Gratitude is a powerful drug. I won’t go so far as to incriminate myself or to make any assumptions about your familiarity by hazarding
comparisons (though I daresay I could for some
of you!). Suffice it to say I am feeling
“high” on gratitude lately, whether it’s just an “upper” or a hallucinogenic
matters little to me!
There are a number of factors contributing to this feeling,
of course…
My family is
pretty awesome. Reese is a rock
star in her own right; watching her learn to swim and to sing in Mandarin, to
name just a couple things, is more rewarding than I can say. Pete is still the man of my DREAMS and I get
to come home from work each day to see both of them. My parents and mother-in-law visit regularly
and my siblings “get” me. Plus, I have a
healthy baby on his way and I’m told that loving your second as much as your
first is not as hard as it sounds. :)
(ABOVE: a day at the skate park where Pete teaches Reese to ride and she learns confidence;
BELOW: having cocktails at the Waldorf Astoria-- well, just 1, given the price, but our date was LOVELY)
I’m fortunate
enough to have astounding friends all around the world.
For the first time in my life, I am beginning
to feel that I am using technology the way I want to in order to stay in
touch. This means more texting and
emailing, more Skype conversations, and less useless “liking” on Facebook. Do I still have a ways to go? Absolutely!
But, I’m getting better and I feel more involved in the lives of the
people that matter most to me and as if I am connecting with them more
genuinely… even if I’m only 50% of the way there.
Plus, the generosity we’ve experienced from people gifting us with
clothes, furniture, and more for our baby has been positively overwhelming.
It’s been a good
month! In the last 30 days, I’ve had hilarious
picnics with my kid, romantic dates with my hubby, decadent (Mother’s Day)

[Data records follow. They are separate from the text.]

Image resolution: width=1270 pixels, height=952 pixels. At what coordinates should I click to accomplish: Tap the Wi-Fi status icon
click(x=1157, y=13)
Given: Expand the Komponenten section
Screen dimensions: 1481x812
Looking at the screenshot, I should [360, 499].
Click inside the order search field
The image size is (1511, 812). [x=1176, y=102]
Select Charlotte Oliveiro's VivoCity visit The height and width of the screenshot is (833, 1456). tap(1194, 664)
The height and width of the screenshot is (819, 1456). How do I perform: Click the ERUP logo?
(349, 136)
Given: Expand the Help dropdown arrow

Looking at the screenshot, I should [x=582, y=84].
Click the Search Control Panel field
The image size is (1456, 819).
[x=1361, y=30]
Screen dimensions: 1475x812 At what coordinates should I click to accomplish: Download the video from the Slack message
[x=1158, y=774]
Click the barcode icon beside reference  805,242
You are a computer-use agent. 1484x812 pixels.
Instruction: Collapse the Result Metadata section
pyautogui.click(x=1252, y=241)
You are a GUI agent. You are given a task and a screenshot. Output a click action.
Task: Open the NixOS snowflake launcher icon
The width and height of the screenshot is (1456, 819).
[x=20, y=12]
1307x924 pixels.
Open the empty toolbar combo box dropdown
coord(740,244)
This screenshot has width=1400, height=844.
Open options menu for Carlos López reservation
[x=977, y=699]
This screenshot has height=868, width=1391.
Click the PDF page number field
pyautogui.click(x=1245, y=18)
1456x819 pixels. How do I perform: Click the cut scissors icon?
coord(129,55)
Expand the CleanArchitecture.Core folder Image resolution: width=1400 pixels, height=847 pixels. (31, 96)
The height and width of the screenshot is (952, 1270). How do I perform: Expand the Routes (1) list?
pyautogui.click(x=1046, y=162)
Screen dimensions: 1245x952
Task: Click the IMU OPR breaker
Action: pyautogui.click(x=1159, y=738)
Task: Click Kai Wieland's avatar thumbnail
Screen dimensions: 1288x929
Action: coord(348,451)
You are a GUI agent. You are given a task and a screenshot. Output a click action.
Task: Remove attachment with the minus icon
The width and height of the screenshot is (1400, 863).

brunch with friends, read some captivating stories and even (wait for it) got a
pedicure & massage. The weather is
looking more summer-ish week by week (so we get to play outside!) and summer vacation is just around the
corner. [Holy cow! Just as I was finishing that last sentence a
student brought me CAKE from a local bakery!
Seriously?]
I am content at
work. I like my students &
colleagues. My supervisors credit the
value I bring to the school and appreciate my contributions. I am challenged and (occasionally)
rewarded. I have opportunities for
collaboration with peers and I am making connections between my past education
and my current experience. It’s not all
roses, but it ain’t half bad and I’m excited about what lies ahead (including a
possible attendance at a conference in Amsterdam in November).
Around me, I’m sad to say, it often feels like the world is
crumbling! Family, friends, and
colleagues are enduring serious crises daily.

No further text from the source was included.